Arctic Warming Could Cost the World $60 Trillion

Methane released by thawing permafrost could trigger catastrophic climate change and devastate the global economy.

| Wed Jul. 24, 2013 6:33 PM EDT
High altitude view of the frozen tundra in Arctic Canada.

This story first appeared in the Guardian and is reproduced here as part of the Climate Desk collaboration.

Rapid thawing of the Arctic could trigger a catastrophic "economic timebomb" which would cost trillions of dollars and undermine the global financial system, say a group of economists and polar scientists.

Governments and industry have expected the widespread warming of the Arctic region in the past 20 years to be an economic boon, allowing the exploitation of new gas and oilfields and enabling shipping to travel faster between Europe and Asia. But the release of a single giant "pulse" of methane from thawing Arctic permafrost beneath the East Siberian sea "could come with a $60 trillion global price tag," according to the researchers who have for the first time quantified the effects on the global economy.

Even the slow emission of a much smaller proportion of the vast quantities of methane locked up in the Arctic permafrost and offshore waters could trigger catastrophic climate change and "steep" economic losses, they say.

The Arctic sea ice, which largely melts and reforms each year, is declining at an unprecedented rate. In 2012, it collapsed to under 3.5 million square kilometers by mid-September, just 40 percent of its usual extent in the 1970s. Because the ice is also losing its thickness, some scientists expect the Arctic ocean to be largely free of summer ice by 2020.

The growing fear is that as the ice retreats, the warming of the sea water will allow offshore permafrost to release ever greater quantities of methane. A giant reservoir of the greenhouse gas, in the form of gas hydrates on the East Siberian Arctic Shelf (ESAS), could be emitted, either slowly over 50 years or catastrophically fast over a shorter time frame, say the researchers.

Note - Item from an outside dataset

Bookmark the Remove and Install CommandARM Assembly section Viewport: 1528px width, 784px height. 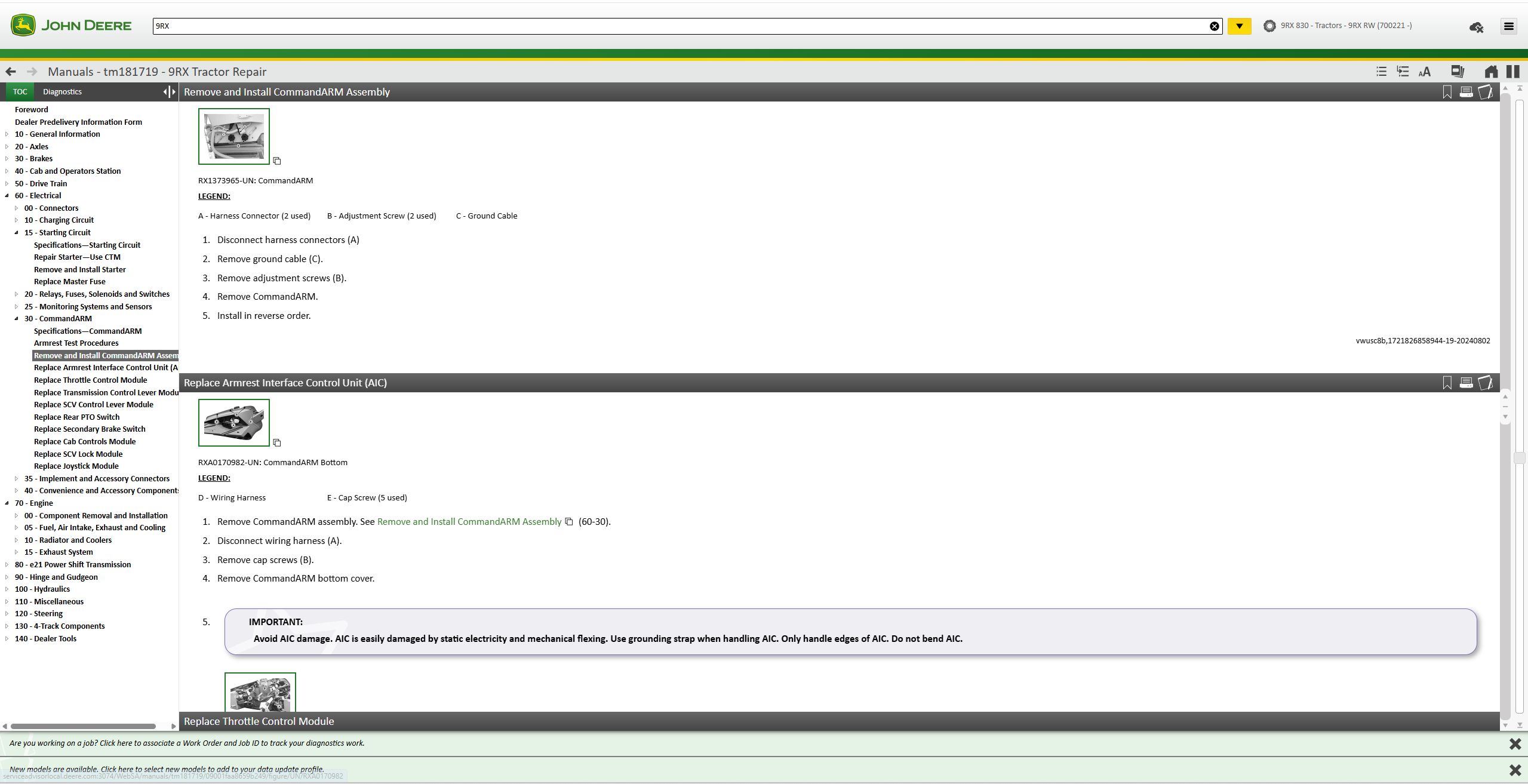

The ramifications of vanishing ice will also be felt far from the poles, they say because the region is pivotal to the functioning of Earth systems, such as oceans and climate. "The imminent disappearance of the summer sea ice in the Arctic will have enormous implications for both the acceleration of climate change, and the release of methane from off-shore waters which are now able to warm up in the summer," said Prof Peter Wadhams, head of the Polar ocean physics group at Cambridge University and one of the authors of the paper published in the journal Nature.

"This massive methane boost will have major implications for global economies and societies. Much of those costs would be borne by developing countries in the form of extreme weather, flooding and impacts on health and agricultural production," he said.

According to the authors, who using the Stern review, calculated that 80 percent of the extra impacts by value will occur in the poorer economies of Africa, Asia, and South America. "Inundation of low-lying areas, extreme heat stress, droughts and storms are all magnified by the extra methane emissions," the authors write. They argue that global economic bodies have not taken into account the risks of rapid ice melt and that the only economic downside to the warming of the Arctic they have identified so far has been the possible risk of oil spills.

But, they say, economists are missing the big picture. "Neither the World Economic Forum nor the International Monetary Fund currently recognize the economic danger of Arctic change. [They must] pay much more attention to this invisible time-bomb. The impacts of just one [giant "pulse" of methane] approaches the $70 trillion value of the world economy in 2012," said Prof Gail Whiteman, at the Rotterdam School of Management, and another author.

The Nature report comes as global shipping companies prepare to send a record number of vessels across the north of Russia later in 2013, slashing miles traveled between Asia and Europe by over 35 percent and cutting costs up to 40 percent.

According to Russian authorities, 218 ships from Korea, China, Japan, Norway, Germany, and elsewhere have so far applied for permission to follow the "Northern sea route" (NSR) this year. This route uses the Bering Strait between Siberia and Alaska and is only open for a few months each year with an icebreaker.

But following 2012's record collapse of the Arctic sea ice, shipping companies are gaining confidence to use the route. In 2012, only 46 ships sailed its entire length from the Atlantic to Pacific oceans and in 2011 only four. The route can save even medium-sized bulk carrier 10-15 days and hundreds of tons of bunker fuel on a journey between northern Norway and China.

Satellite data collated from the US National snow and ice data center in Boulder, Colorado this week showed ice loss now accelerating and, at 8.2 million square kilometers (3.2 million square miles), approaching the same extent as during last year's record melt. Over 130,000 square kilometers of sea ice melted between July 1 and 15. "Compared to the 1981 to 2010 average, ice extent on July 15 was 1.06 million square kilometers (409,000 square miles) below average," said a spokesman.